Machine learning is suddenly everywhere, transforming, improving and threatening our lives and livelihoods. Apparently, the machine revolution is here. But why has machine learning come to the forefront now? What are we really talking about with machine learning? And is machine learning really autonomous?
Machine learning is a distinct area of Artificial Intelligence (AI). While the goal of AI is ultimately to create a machine that can mimic the human mind, machine learning is focused on writing software that can learn from past experiences. The ideas and techniques behind AI and machine learning have been around for decades but the rate of development over the past year has been immense. Our computational power has dramatically increased and we have access to far more and better data, bringing us to a tipping point.
In 1959, Arthur Samuel defined machine learning simply as the field of study that gives computers the ability to learn without being explicitly programmed. In 1998, Tom Mitchell, professor at Carnegie Mellon University, discussed machine learning as when a computer program is said to learn from experience with respect to a given task, measured by its performance of that task. Basically, if a program can improve how it performs a task based on past experience then it has learned. This is different from a computer carrying out a task because it has been programmed to do so.

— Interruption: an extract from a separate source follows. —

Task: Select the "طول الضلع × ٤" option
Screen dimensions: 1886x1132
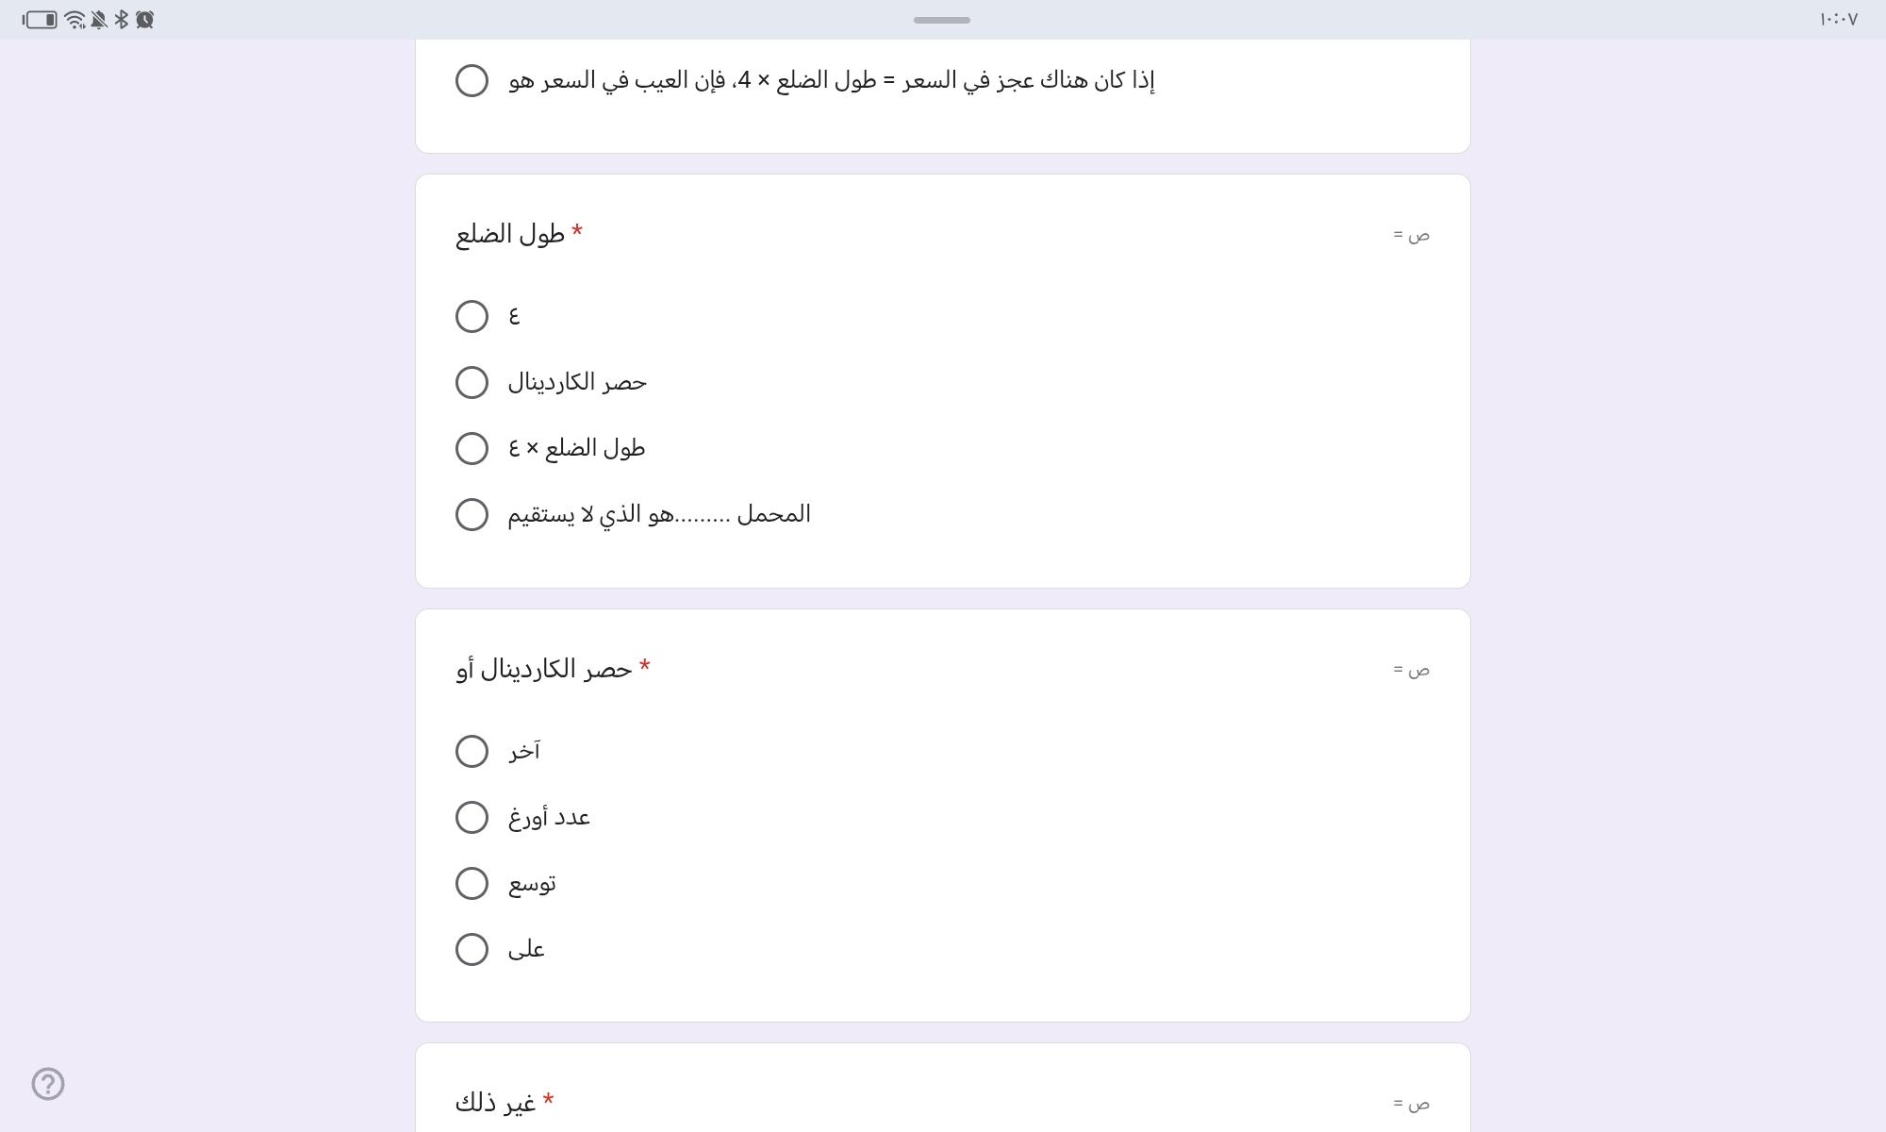Action: point(472,448)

Machine learning can be applied to learning a game, to recognising, classifying or categorising items from visual or measurement data, or making predictions of future actions or values based on previous values, like the cost of a car or how a person’s future actions. At its core, machine learning is the extraction of knowledge from data. If you have a question you are trying to answer and you think the answer is in the data you might apply machine learning. So really, machine learning is an automated statistical model that says, ‘based on these factors this is the likely outcome’. And this is where we start to get into trouble.
Machine learning has impressive power to identify patterns and generate results and suggestions. It can save huge amounts of time and make solid predictions: many Netflix users love the recommendations on what to watch, and Amazon users might find the list of products that they might like illuminating — or at least amusing. However, machine learning models are based off past experience and, like any statistical model, are dependent on the features and characteristics included in that model, or not. The decisions on which characteristics to include in a machine learning model, and how to present and weight those characteristics is deeply important and not a neutral or autonomous process. What you choose not to count defines the shape of your model as much as what you do count.

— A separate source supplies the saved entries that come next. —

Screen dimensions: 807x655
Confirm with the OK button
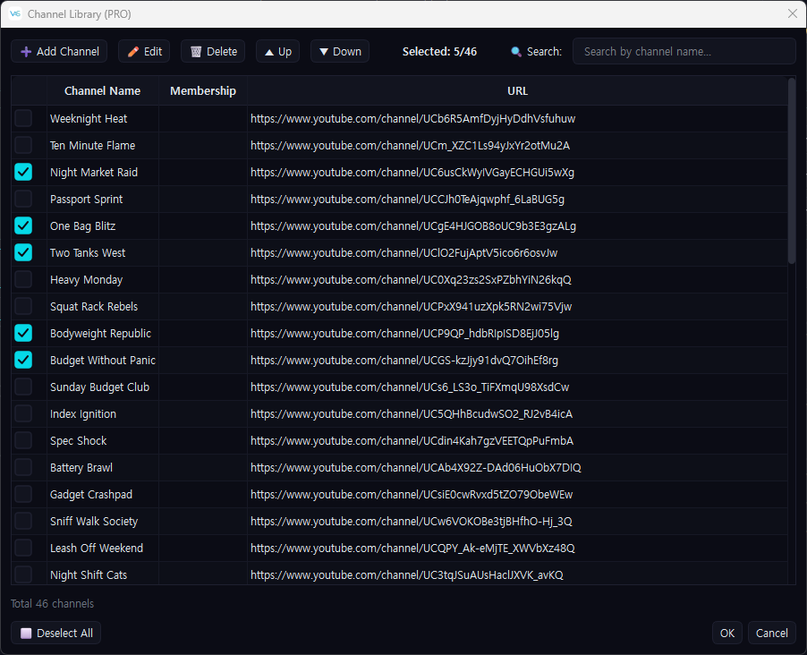(726, 633)
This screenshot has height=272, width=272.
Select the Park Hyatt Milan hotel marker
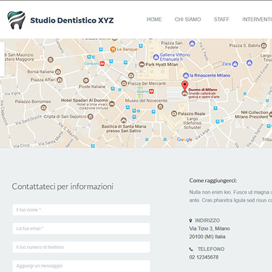click(141, 65)
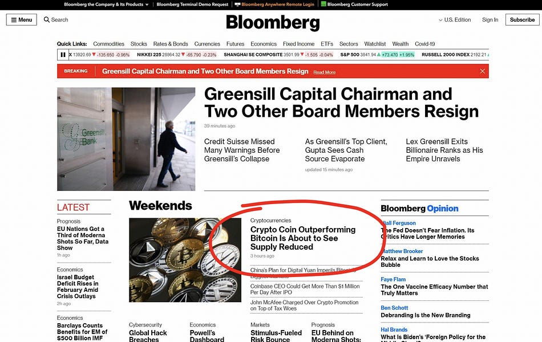542x342 pixels.
Task: Open Bloomberg Opinion section heading
Action: coord(419,209)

We need to ask why did we tell the algorithm to look for what it looks for and why did we select the characteristics that we did. We also need to look at who writes the programs. Machine learning itself might be neutral but its application will reflect its creators. In the etch industry many of the people working on machine learning will share key characteristics with one another — like gender, educational experience and many lifestyle norms. It is hard to believe that a homogenous environment will not embed many of their shared conscious or unconscious assumptions and value judgements into the programs they create, and potentially project a certain worldview out onto millions of others.

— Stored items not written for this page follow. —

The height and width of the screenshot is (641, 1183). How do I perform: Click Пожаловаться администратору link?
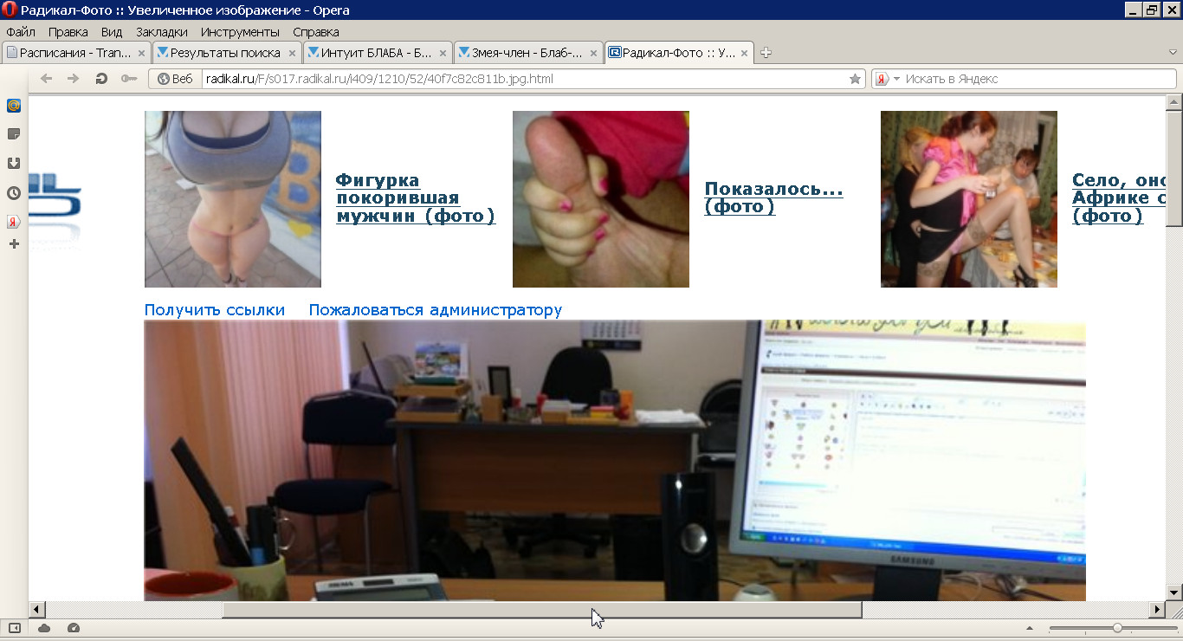435,310
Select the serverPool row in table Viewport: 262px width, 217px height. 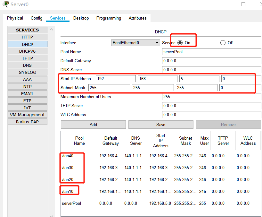click(71, 203)
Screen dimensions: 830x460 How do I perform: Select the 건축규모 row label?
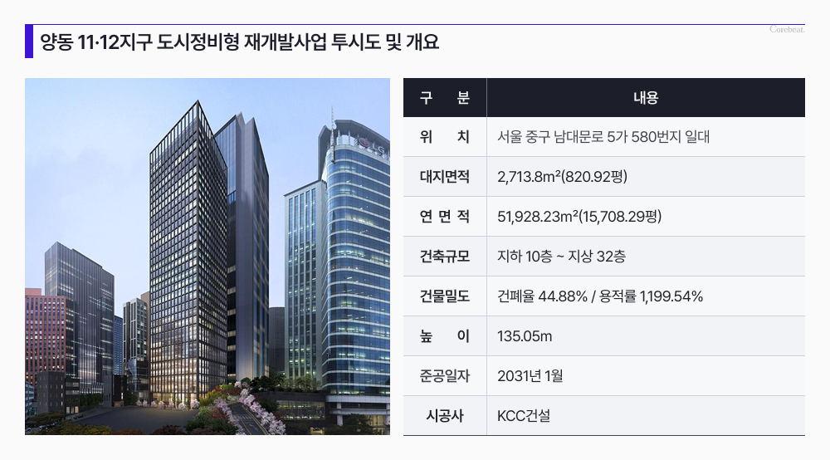[445, 257]
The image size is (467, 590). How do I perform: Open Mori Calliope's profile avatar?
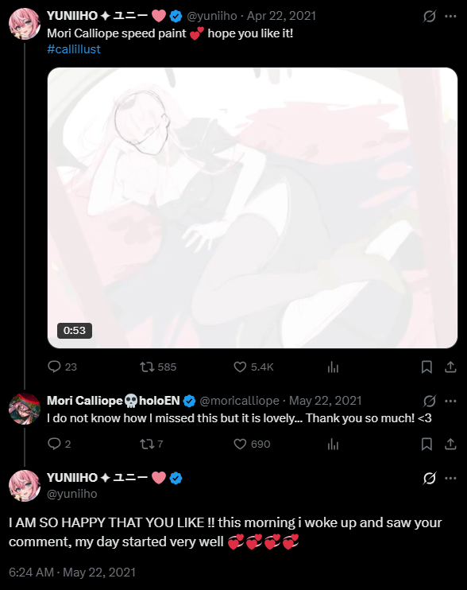tap(25, 409)
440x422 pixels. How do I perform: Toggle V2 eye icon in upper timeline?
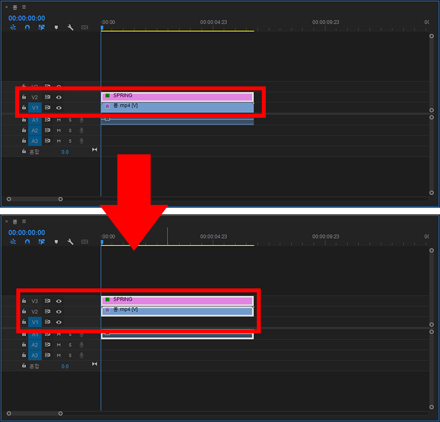(59, 97)
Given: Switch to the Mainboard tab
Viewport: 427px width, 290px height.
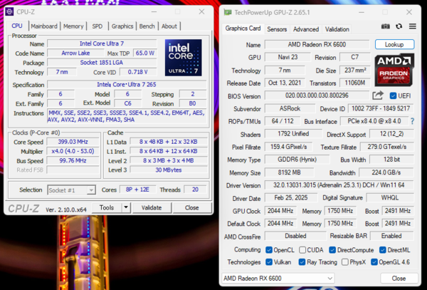Looking at the screenshot, I should [x=44, y=26].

We can look at another fundamental problem from the perspective of the individual. When machine learning models are applied to people the question is, ‘how have people like you behaved in the past’. There are two problems there. First, each individual is being judged and our behaviour predicted based on ‘people like us’. How are ‘people like us’ defined? Is it by our race — as identified by a computer or computer programmer? Our gender? Age? Zip code? And what are the endless associations and correlations that correspond to our race, gender, zip code, and so on? Second, what if the past is exactly what we do not want to be seen as a predictor of future behaviour? We are judged on precisely what individuals so often strive not to be judged on.
What makes it even more important is that, practically speaking, machine learning models are often employed at key points of transition in our lives, determining things like jail sentences and applications for jobs, for college and to borrow money. Being based on selective characteristics means that these models can reflect certain goals and ideologies and being based in history means these models can, and often do, function to reaffirm and justify existing biases. These trends are the opposite of progress.